Cricket analogy: dp[i][s] is true if some combination of the first i partnership scores sums to exactly s; exclude the i-th score and inherit dp[i-1][s], or include it if it fits and check dp[i-1][s - score]; dp[i][0] is always true since zero total needs no partnerships at all.

Example

python
def subset_sum(nums, target):
    n = len(nums)
    dp = [[False] * (target + 1) for _ in range(n + 1)]
    for i in range(n + 1):
        dp[i][0] = True
    for i in range(1, n + 1):
        for s in range(1, target + 1):
            dp[i][s] = dp[i - 1][s]
            if nums[i - 1] <= s:
                dp[i][s] = dp[i][s] or dp[i - 1][s - nums[i - 1]]
    return dp[n][target]


if __name__ == "__main__":
    nums = [3, 34, 4, 12, 5, 2]
    target = 9
    # Trace: subset {4, 5} sums to 9, and {3, 4, 2} also sums to 9
    print(subset_sum(nums, target))  # True

    target2 = 30
    print(subset_sum(nums, target2))  # False, no subset sums exactly to 30

Complexity

The DP table has (n+1) rows and (target+1) columns, and each cell is computed in O(1) time, giving overall time and space complexity of O(n * target).

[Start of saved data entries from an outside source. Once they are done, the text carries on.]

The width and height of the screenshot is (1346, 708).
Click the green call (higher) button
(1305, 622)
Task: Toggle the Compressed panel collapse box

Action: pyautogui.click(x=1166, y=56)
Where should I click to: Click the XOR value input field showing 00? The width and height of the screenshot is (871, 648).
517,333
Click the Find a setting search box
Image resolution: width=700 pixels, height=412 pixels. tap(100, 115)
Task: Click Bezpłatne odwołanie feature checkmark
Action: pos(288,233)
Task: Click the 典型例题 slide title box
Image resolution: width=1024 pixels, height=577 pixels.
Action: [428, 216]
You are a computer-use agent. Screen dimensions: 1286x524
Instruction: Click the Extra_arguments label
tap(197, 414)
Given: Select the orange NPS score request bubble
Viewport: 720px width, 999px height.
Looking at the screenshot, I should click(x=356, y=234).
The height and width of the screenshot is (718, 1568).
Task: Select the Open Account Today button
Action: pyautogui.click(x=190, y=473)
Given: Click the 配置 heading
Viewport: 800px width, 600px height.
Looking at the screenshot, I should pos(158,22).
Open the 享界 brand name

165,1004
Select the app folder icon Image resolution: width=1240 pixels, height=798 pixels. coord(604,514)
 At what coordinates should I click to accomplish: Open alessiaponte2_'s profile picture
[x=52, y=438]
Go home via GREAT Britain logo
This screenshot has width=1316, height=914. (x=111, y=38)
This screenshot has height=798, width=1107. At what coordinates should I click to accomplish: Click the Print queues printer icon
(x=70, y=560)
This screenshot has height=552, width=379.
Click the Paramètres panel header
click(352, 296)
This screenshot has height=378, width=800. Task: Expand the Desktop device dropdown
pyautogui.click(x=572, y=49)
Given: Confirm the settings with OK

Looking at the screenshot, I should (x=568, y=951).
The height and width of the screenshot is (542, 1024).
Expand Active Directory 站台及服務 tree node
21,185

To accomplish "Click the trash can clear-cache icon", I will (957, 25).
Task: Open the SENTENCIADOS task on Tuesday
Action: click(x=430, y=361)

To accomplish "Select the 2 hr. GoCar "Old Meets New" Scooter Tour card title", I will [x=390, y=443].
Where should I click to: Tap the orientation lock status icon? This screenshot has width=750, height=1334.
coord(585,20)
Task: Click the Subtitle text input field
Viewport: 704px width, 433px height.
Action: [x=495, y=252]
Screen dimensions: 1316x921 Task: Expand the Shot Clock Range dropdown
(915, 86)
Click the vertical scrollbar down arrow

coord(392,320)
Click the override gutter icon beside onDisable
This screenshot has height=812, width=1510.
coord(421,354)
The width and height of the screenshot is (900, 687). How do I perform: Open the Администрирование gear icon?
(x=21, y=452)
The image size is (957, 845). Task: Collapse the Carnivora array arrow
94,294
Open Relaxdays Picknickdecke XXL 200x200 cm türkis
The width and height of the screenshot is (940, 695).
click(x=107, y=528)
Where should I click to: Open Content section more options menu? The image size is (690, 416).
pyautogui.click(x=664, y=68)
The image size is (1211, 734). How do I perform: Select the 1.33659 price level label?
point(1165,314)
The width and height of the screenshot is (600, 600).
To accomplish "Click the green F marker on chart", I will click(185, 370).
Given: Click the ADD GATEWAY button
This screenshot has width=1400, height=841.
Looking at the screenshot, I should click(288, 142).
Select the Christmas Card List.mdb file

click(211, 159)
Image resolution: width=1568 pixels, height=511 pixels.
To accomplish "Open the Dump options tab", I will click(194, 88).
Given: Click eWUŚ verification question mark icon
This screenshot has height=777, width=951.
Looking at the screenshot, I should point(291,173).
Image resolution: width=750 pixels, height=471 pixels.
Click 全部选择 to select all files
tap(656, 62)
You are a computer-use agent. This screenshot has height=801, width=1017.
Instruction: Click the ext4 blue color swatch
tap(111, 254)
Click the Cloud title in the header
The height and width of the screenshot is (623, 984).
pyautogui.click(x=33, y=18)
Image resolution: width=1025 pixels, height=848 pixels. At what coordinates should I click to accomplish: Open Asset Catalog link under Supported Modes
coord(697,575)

This is called pseudo-polynomial because the complexity depends on the numeric value of the target, not just the number of input elements n — for very large targets this approach becomes impractical even though it is technically polynomial in n and target. Space can be reduced to O(target) by iterating the sum dimension from high to low within a single 1D array, reusing dp[s] and dp[s - nums[i-1]] from the previous iteration (the same rolling-array trick used in 0/1 Knapsack).

🏏

Cricket analogy: A table of (n+1) partnerships by (target+1) run totals, each cell O(1), gives O(n*target) time and space — pseudo-polynomial since it depends on the numeric run target, reducible to O(target) space by iterating totals high to low, the same rolling-array trick as knapsack.

Key Takeaways

  • dp[i][s] = True if some subset of the first i numbers sums exactly to s; base case dp[i][0] = True for all i.
  • Recurrence: dp[i][s] = dp[i-1][s] (exclude) OR dp[i-1][s - nums[i-1]] (include, only if nums[i-1] <= s).
  • Time and space complexity are O(n * target), which is pseudo-polynomial since it depends on the numeric target value.
  • Space can be reduced to O(target) using a 1D array updated from high sums to low sums.
  • Subset Sum is structurally the boolean-feasibility variant of the 0/1 Knapsack problem.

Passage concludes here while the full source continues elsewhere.